Haïti: 21 février, marche contre l‘impunité et le révisionnisme
Le jeudi 21 février, à 10 heures, la Cour d’appel de Port-au-Prince poursuivra son audience de l’affaire Jean-Claude Duvalier. L’ex Président à vie, qui s’était soustrait à la séance du 7 février, est à nouveau sommé de comparaitre en personne.
Les questions suivantes restent et demeurent posées et appellent la même vigilance:
- La justice haïtienne acceptera-t-elle que Duvalier ignore impunément son injonction?
- S’attachera-t-elle aux erreurs de droit et de faits qui caractérisent l’ordonnance du 27 janvier 2012?
En dépit de l’ambiance délétère de l’audience du 7 février, et malgré l’étrange attitude du Ministère public ─ réputé défenseur de la société, mais abondant systématiquement dans le même sens que le conseil de la défense de Duvalier─ les avocats de la partie civile ont obtenu:
- La qualification de Duvalier pour ce qu’il est par (le ?) devant le tribunal: un inculpé.

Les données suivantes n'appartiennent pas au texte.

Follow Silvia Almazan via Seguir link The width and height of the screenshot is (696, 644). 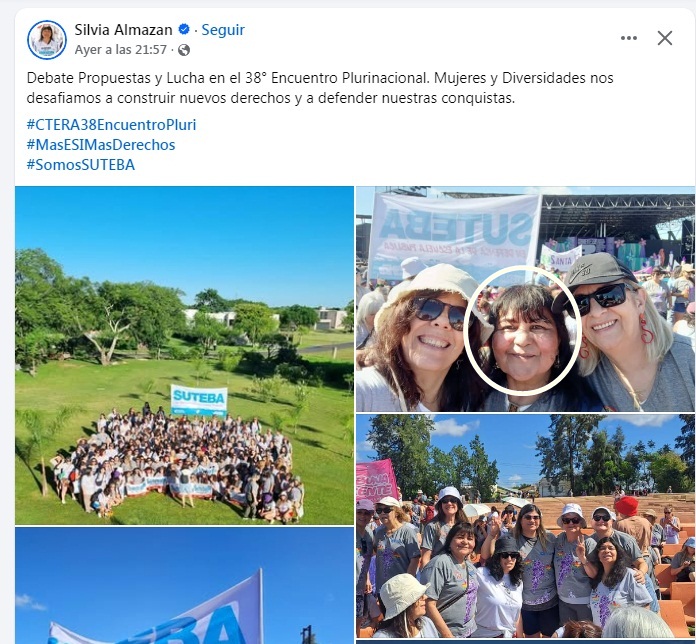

- La reconnaissance du statut de partie civile pour les personnes, de toutes conditions, qui ont porté plaintes contre Duvalier pour crimes contre l’humanité (arrestations et détentions illégales et arbitraires, tortures, traitements cruels, meurtres, exécutions sommaires, disparitions et déportations forcées, actes inhumains et dégradants, etc.).
- Le maintient de l’exigence de comparution en personne de Duvalier.
A cette audience du 7 février, outre les membres du Collectif, il y avait divers observateurs et observatrices: l’Office de la protection du citoyen (OPC), des organisations haïtiennes de défense des droits humains, les ambassades du Canada, de la France et des États-Unis, l’Organisations des États américains (OÉA), la section droits humains de la Minustah, Avocats sans frontières Canada (ASFC). Duvalier, absent, avait adressé au tribunal une lettre datée du 31 janvier 2013. Les motifs de son absence se résument comme suit:
- La demande de comparution est prématurée.
- Les juges de la Cour d’appel, dans leur rôle d’instruction, «n’ont rien à voir […] avec la recherche de la vérité» […] Car le juge d’instruction est juge des indices et non celui des preuves.»
- La «perception politique» de la date retenue, qui rappelle le 7 février 1986 où «les plus graves crimes politiques ont été commis dans ce pays». Les passions risquent d’être «réveillées et actualisées […] en cette période difficile où le chef de l’État et les dirigeants politiques actuels parlent avec raison de la Réconciliation nationale nécessaire […]. Victimes et bourreaux se donneront obligatoirement rendez-vous ce jour-là, à tort ou à raison. »
Des partisans de Duvalier étaient effectivement massés devant le tribunal; munis du drapeau duvaliériste rouge et noir et de matériels de propagande à la gloire des Duvalier et de leur structure politique actuelle, le Parti de l’unité nationale (PUN). Les «menaces à l’ordre social» annoncées dans la lettre de Duvalier n’ont pas eu lieu. Un autre groupe réclamant le jugement de l’ex dictateur, notamment composé d’étudiants et d’étudiantes, n’a pas cédé à la provocation.
Le Collectif réitère son appel à la solidarité. Solidarité pour contrer l’impunité. Solidarité pour dire Non au révisionnisme qui tente de banaliser des crimes d’État et de réhabiliter un dictateur, en prenant prétexte des turpitudes d’une Haïti tragiquement plombée par l’héritage du système duvaliériste.